私はこういうふうに、1日で食べたものを数日に分けて投稿することで、さも毎日美味しいものを食べているかのように装っている。自分の料理にしたって似たようなもので、美味しく作れたときや映えるものを作ったときにしか投稿しないことで、普段からオシャレな料理をしている人、という認識を与えることに成功している。
せいろ蕎麦を食べたのは久しぶりだ。
最近は駅蕎麦なんかで「かけ」ばかり貪っていたので、温かい店内に着座して食べるとなれば、冷たいせいろを手繰りたくもなる。
蕎麦の美味しさはせいろでこそ際立つ。
香りもそうだし、なによりも食感。角の立った蕎麦は奥歯で噛み締めると蕎麦特有のムチッとした食感を楽しめ、喉に滑りこんでも立体感を保っているものだ。

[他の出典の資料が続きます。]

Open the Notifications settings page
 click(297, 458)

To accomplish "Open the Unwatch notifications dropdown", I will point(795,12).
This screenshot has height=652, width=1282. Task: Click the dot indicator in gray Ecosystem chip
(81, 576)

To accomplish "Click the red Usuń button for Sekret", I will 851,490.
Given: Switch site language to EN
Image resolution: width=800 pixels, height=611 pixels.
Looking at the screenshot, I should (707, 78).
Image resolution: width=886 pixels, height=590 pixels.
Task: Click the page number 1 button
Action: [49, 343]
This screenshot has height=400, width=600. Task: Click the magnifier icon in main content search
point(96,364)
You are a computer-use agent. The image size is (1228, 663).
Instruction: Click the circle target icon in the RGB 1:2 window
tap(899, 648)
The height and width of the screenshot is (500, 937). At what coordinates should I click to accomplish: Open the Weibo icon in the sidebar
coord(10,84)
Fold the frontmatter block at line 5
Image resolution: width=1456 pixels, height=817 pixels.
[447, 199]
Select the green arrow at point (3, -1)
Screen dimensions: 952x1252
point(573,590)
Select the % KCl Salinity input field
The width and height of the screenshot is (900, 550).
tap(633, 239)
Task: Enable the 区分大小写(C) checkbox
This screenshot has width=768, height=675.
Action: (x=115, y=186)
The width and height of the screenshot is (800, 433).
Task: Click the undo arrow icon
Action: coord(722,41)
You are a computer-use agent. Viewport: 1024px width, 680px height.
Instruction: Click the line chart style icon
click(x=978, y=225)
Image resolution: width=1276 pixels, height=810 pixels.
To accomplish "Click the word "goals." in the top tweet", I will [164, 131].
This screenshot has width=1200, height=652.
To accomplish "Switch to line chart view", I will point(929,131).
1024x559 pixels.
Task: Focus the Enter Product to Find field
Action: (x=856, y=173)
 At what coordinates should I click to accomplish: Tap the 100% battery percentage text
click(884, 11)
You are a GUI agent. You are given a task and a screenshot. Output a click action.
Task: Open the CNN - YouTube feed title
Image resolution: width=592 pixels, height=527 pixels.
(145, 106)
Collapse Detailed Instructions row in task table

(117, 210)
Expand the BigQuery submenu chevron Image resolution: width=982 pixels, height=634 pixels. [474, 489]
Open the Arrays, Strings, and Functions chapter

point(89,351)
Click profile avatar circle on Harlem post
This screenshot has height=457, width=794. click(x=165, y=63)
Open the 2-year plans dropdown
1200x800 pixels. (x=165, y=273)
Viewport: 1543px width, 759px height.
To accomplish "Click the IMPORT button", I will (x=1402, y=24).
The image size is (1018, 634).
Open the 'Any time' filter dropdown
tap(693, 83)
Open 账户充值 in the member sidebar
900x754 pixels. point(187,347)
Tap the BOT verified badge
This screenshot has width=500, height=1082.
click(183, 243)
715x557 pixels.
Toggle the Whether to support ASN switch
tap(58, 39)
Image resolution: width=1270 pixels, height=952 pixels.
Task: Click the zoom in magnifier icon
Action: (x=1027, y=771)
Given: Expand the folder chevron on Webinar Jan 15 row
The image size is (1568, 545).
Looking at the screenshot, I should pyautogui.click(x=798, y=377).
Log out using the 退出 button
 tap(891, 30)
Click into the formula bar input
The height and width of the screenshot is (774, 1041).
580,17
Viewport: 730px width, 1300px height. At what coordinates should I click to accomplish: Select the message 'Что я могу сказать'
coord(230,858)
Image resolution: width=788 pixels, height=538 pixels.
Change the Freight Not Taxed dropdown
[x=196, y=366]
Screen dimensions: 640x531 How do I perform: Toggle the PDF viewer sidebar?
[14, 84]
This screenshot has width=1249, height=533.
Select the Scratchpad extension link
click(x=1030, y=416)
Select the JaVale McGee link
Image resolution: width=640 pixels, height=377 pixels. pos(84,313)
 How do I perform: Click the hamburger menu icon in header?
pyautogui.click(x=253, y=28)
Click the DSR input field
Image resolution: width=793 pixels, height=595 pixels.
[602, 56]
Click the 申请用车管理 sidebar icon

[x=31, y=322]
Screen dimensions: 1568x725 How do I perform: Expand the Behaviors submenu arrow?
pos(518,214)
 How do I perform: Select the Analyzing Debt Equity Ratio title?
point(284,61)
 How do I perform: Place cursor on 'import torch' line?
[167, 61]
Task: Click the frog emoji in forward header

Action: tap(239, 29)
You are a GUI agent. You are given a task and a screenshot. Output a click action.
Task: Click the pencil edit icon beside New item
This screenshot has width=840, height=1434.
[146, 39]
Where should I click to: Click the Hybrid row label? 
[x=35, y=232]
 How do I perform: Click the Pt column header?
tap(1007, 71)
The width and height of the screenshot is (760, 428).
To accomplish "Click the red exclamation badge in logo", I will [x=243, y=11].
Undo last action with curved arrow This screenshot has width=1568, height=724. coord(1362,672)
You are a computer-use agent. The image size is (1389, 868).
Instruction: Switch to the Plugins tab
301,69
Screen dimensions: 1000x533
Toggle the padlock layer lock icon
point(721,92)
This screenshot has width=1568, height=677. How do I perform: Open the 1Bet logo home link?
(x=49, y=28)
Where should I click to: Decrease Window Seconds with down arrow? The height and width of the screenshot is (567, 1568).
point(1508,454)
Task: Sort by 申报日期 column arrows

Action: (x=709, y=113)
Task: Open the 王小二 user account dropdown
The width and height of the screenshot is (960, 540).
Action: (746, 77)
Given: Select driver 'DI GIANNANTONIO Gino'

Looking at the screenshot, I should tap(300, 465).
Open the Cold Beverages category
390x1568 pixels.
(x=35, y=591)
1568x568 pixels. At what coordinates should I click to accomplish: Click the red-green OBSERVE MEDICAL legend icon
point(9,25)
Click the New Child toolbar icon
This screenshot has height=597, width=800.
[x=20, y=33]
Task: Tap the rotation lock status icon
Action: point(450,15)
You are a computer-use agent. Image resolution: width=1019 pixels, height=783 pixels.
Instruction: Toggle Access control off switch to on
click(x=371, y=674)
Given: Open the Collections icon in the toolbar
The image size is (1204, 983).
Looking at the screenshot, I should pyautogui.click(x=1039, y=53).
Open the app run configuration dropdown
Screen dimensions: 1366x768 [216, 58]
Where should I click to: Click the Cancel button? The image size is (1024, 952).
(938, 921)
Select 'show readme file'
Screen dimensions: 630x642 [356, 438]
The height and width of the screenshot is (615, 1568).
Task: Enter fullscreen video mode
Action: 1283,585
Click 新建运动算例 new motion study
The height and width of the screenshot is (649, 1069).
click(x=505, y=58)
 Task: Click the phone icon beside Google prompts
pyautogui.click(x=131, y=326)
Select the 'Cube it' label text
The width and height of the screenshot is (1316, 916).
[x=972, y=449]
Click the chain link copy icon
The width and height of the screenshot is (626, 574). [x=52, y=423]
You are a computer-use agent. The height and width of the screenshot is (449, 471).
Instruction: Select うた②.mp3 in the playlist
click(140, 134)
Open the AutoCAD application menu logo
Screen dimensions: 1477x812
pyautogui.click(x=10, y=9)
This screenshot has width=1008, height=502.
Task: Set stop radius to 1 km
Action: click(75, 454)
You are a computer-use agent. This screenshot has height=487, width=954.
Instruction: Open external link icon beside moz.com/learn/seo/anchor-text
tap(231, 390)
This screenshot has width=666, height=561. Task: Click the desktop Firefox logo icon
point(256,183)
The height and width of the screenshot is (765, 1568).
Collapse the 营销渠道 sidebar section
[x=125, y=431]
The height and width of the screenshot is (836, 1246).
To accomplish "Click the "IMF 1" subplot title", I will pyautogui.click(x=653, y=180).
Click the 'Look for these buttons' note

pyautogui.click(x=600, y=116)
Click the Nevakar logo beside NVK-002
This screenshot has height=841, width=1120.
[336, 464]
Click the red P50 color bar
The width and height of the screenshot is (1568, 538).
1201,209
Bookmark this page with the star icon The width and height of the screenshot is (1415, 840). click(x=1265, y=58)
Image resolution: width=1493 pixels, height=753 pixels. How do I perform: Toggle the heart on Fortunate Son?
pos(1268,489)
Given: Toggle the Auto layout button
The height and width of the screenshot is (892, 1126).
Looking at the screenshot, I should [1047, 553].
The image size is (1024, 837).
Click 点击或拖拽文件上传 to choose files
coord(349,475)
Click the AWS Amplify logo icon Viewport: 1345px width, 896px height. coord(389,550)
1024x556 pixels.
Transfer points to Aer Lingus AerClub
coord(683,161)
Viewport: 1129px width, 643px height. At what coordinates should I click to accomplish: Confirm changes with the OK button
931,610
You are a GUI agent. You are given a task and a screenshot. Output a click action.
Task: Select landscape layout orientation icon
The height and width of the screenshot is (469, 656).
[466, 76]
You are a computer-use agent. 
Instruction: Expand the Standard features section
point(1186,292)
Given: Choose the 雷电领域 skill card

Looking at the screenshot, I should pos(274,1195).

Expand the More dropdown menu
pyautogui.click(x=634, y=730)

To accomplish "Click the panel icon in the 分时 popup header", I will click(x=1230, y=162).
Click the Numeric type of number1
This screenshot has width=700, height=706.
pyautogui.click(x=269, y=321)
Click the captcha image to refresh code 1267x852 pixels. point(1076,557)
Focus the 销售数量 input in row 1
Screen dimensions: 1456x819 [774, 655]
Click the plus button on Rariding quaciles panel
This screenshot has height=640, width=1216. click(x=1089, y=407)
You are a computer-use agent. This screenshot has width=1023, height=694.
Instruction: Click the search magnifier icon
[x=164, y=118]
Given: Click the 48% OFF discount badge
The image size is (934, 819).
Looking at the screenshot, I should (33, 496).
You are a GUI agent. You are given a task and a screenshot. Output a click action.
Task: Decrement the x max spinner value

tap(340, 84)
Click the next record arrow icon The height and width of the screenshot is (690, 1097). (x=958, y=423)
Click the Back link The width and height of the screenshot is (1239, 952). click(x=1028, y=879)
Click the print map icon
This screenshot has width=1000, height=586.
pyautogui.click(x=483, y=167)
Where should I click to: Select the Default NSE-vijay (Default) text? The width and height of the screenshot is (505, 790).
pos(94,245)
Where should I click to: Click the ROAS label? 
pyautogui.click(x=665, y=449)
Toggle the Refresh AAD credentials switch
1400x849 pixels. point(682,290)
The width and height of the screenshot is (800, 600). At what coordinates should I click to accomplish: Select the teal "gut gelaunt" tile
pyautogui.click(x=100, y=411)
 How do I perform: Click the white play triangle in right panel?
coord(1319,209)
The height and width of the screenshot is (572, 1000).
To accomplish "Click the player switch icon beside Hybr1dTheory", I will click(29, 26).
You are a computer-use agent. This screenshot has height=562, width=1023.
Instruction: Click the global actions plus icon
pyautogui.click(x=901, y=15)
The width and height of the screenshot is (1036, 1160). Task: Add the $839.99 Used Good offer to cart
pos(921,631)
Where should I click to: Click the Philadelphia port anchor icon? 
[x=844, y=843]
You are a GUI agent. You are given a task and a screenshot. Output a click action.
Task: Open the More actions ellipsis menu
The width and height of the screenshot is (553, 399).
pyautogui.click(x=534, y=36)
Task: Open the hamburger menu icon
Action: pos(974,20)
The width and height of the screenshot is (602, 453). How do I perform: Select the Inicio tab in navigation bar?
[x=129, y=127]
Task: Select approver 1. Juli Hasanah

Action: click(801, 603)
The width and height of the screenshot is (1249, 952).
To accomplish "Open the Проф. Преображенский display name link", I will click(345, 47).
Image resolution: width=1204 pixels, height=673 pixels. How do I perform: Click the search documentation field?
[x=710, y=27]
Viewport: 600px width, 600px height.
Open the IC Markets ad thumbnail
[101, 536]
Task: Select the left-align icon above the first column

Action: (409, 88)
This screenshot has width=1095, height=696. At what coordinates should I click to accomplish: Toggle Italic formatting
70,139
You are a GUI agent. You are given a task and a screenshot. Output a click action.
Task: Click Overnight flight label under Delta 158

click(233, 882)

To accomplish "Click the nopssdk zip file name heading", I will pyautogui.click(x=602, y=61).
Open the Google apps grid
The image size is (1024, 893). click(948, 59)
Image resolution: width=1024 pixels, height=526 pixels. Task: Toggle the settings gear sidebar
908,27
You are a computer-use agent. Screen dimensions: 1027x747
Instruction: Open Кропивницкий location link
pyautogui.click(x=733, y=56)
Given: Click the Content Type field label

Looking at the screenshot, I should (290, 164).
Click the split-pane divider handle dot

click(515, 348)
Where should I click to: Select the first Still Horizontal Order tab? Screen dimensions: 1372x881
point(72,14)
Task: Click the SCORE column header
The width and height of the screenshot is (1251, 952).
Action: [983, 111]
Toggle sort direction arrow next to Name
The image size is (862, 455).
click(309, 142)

麺つゆに蕎麦をひたひたにつけてはいけない、と教えてくれたのは『吾輩は猫である』の迷亭君であった。
山葵をたっぷり入れて、蕎麦を三分の一ほどひたし、あとは勢いのままに啜る。そうすると食感も、香りも、味も死なない。
私はこの食べ方をはじめてから、せいろを好きになった。
さて一息に、啜る。
「うるさい」
妻に言われる。
ズゾゾゾゾッと啜る音を非難しているのである。
蕎麦は音を立てても良いのだから、その非難は私には届かない。蕎麦をちまちまちびちびぺちゃぺちゃ食べている人に非難されたくないな。不粋なやつよ。
「セーターにハネてるし」
麺つゆが私のセーターにハネてシミを作っていた。
おしぼりですぐさま拭いたが、うっすらと斑点が残っていて、気にならないと言えば気にならないけど、一度気にすると永遠に気になる具合になってしまった。
私はゆっくり蕎麦を啜った。
天ぷらも美味しかった。
私は穴子の天ぷらが大好きだ。いかんせん、海老がスポットを浴びがちで穴子はこの大きさでも主役を張れないなんておかしな話だ。ふわふわしていて、淡白だけどいい香りがして、大好き。
大きな輪切りのネギの天ぷらとサツマイモの天ぷらも付いていて、いずれも美味しく、久々に満足のいく蕎麦と天ぷらを堪能できた。
このお店は江戸時代からの創業らしい。
そのため現金支払いのみの対応だった。500円しか持っていなかった私は冷や汗をかいたが、妻が財布を出してくれて助かった。
持つべきものはパートナーだ。セーターに麺つゆがハネてることも教えてくれたし。